Singapore was ranked first in the areas of enterprise and government capability to respond to changes, and came in fifth for the people and civil society component.

 

“Countries are being exposed to a vast array of changes – globalisation, automation and rising costs among others – and these create both opportunities and risks," says Satyanarayan R (Satya), KPMG’s head for Government & Infrastructure in the Asia Pacific. "We cannot underestimate the importance of a nation’s ability to respond to change as this capability is vital to a country’s success in building a sustainable economy and equitable society.”

 

The CRI serves as a useful tool for governments and businesses to make more informed decisions, whether on potential reforms or policy changes, managing risks, or making investments.

 

Wealth does not automatically translate to change readiness
Among other key findings, the CRI revealed that a country’s wealth is not always a determining indicator of its ability to respond to and manage change.

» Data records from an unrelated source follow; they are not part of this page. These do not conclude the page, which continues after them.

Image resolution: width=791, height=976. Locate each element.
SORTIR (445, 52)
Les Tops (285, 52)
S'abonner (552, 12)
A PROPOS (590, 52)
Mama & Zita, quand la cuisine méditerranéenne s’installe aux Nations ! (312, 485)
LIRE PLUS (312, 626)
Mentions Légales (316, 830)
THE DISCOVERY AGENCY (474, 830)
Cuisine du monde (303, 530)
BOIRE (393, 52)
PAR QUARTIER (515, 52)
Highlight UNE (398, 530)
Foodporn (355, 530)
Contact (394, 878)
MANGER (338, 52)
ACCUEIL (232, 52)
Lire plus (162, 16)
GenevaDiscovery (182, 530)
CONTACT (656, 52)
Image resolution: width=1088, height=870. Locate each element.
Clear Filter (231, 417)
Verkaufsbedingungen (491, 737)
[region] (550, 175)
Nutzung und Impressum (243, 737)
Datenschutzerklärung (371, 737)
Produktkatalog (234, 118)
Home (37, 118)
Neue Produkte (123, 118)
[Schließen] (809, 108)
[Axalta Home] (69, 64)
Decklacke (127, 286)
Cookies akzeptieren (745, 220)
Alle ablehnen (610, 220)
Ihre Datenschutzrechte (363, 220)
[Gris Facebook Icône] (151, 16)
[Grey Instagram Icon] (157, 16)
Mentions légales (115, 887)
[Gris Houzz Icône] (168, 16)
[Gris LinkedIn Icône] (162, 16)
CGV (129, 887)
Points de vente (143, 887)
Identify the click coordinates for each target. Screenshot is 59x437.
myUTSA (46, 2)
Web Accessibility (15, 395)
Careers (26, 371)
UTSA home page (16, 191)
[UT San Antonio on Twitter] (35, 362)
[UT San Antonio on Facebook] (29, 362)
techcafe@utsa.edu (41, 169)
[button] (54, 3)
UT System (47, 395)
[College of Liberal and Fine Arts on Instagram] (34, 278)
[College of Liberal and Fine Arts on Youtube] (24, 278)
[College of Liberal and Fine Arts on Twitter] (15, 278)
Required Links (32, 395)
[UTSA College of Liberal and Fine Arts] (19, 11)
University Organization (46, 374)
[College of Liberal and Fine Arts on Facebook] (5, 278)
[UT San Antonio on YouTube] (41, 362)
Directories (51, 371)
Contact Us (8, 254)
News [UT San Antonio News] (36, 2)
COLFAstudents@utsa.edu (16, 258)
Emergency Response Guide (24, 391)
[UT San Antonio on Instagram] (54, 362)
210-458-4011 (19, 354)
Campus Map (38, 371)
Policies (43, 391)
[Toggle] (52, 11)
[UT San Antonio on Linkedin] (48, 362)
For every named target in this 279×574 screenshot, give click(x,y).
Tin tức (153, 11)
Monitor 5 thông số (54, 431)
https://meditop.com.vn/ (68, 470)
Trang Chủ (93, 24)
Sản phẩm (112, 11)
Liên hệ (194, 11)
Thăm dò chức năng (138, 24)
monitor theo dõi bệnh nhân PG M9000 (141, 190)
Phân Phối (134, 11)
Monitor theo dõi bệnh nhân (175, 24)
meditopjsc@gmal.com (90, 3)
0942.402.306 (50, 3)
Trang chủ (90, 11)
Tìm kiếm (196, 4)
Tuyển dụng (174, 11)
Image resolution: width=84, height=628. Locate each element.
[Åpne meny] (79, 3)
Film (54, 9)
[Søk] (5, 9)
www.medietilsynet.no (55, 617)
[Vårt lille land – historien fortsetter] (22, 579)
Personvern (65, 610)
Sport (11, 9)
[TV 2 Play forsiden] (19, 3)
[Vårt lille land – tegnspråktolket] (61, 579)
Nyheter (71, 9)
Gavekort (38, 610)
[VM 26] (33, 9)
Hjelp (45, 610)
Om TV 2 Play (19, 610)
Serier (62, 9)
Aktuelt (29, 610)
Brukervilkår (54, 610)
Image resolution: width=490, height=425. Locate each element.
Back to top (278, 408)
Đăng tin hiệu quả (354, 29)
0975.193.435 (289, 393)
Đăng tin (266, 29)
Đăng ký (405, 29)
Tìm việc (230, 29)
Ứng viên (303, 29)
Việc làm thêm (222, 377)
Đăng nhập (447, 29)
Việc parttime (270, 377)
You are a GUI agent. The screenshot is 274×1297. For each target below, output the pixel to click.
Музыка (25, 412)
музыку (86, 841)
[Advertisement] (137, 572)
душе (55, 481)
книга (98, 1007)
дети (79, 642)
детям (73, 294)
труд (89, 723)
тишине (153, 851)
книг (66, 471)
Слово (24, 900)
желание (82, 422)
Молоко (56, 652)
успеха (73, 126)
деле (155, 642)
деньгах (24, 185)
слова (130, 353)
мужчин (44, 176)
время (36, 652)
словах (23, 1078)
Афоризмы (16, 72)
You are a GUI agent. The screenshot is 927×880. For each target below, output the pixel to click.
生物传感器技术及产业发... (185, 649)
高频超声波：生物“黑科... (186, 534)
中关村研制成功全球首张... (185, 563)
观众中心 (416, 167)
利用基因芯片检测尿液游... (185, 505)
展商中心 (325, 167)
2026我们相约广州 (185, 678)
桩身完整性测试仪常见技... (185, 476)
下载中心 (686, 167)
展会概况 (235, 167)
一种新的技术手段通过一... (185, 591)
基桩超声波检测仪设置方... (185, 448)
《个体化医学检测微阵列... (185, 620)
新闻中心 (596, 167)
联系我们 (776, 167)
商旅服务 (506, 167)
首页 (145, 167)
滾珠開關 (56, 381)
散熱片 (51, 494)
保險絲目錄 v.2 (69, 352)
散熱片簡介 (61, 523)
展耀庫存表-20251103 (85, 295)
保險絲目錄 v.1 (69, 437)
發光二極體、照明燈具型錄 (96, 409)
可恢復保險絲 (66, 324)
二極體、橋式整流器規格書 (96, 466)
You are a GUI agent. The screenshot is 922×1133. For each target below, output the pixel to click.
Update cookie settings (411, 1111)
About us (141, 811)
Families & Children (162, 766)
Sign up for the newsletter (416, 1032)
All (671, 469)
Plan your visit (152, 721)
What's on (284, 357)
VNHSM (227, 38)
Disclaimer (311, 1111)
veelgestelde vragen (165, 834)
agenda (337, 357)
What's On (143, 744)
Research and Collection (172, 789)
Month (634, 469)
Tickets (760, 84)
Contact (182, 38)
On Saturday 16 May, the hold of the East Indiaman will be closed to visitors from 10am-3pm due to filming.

A number of lower income countries have been ranked as having greater change readiness capability compared to some of their more developed counterparts.

 

For example, Chile, categorised as an upper-middle income country, ranked as high or higher in the index than many high-income countries, including the United States of America and France.

 

Several lower-middle income countries, including Panama and the Philippines, outperformed some higher-income countries in the rankings, placing above Italy, Poland, Brazil and China.

 

“Wealth and high per capita income closely correlate to change readiness, but income is not an insurmountable barrier to enhanced economic and social resilience,” says Satya. “This is an encouraging message for lower income countries. Strong institutions and governance can provide stability in stressful periods and potentially open the door to new opportunities.”

 

The Index also supports a finding that change readiness can be maintained, and perhaps even strengthened in the face of short-term shocks, such as natural disasters. Japan notably ranked seventh in the CRI, showing particular strength in its enterprise capability.